Data items:
━━━━━━━━━━━━━━━━━━━━━━━━━━━━━━
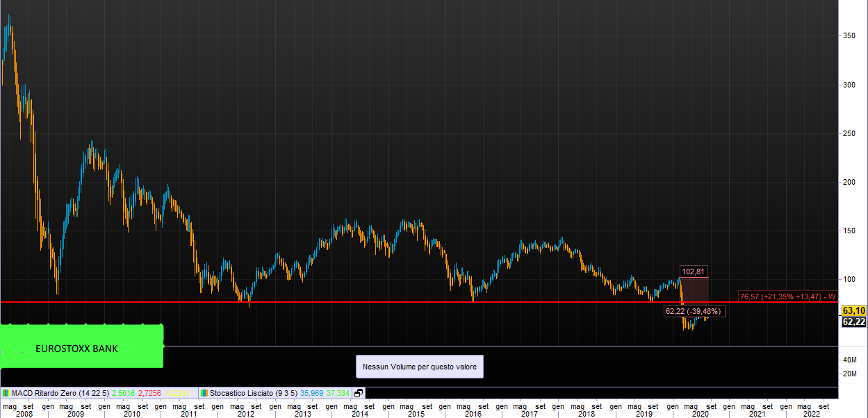
Task: Click the 102,81 measurement top label
Action: tap(694, 271)
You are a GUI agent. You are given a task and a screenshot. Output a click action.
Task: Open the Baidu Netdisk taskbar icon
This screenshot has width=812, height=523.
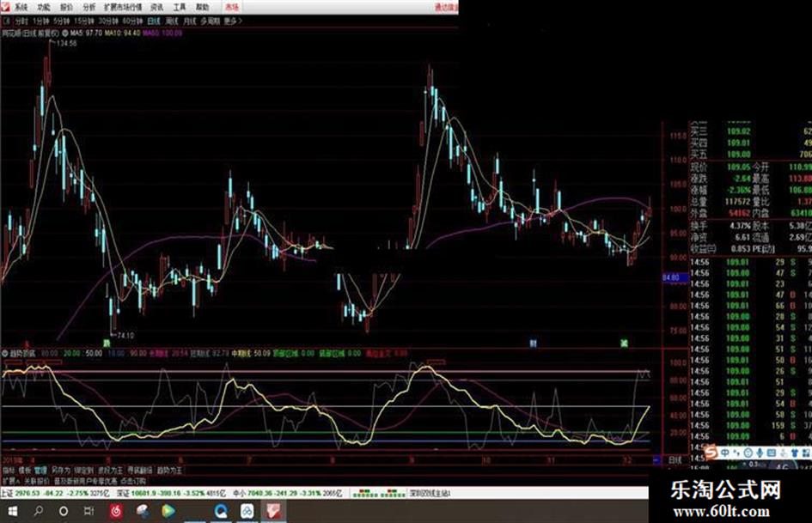[247, 511]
━━━━━━━━━━━━━━━━━━━━━━━━━━━━━━
▶ [Exercise directions] Could you set down, exactly as written, every line from the one with "Task: Open the Baidu Netdisk taskbar icon" to the end of the data, both ends included? Leave out the pictures.

▶ [Result of this exercise]
Task: Open the Baidu Netdisk taskbar icon
This screenshot has width=812, height=523.
[247, 511]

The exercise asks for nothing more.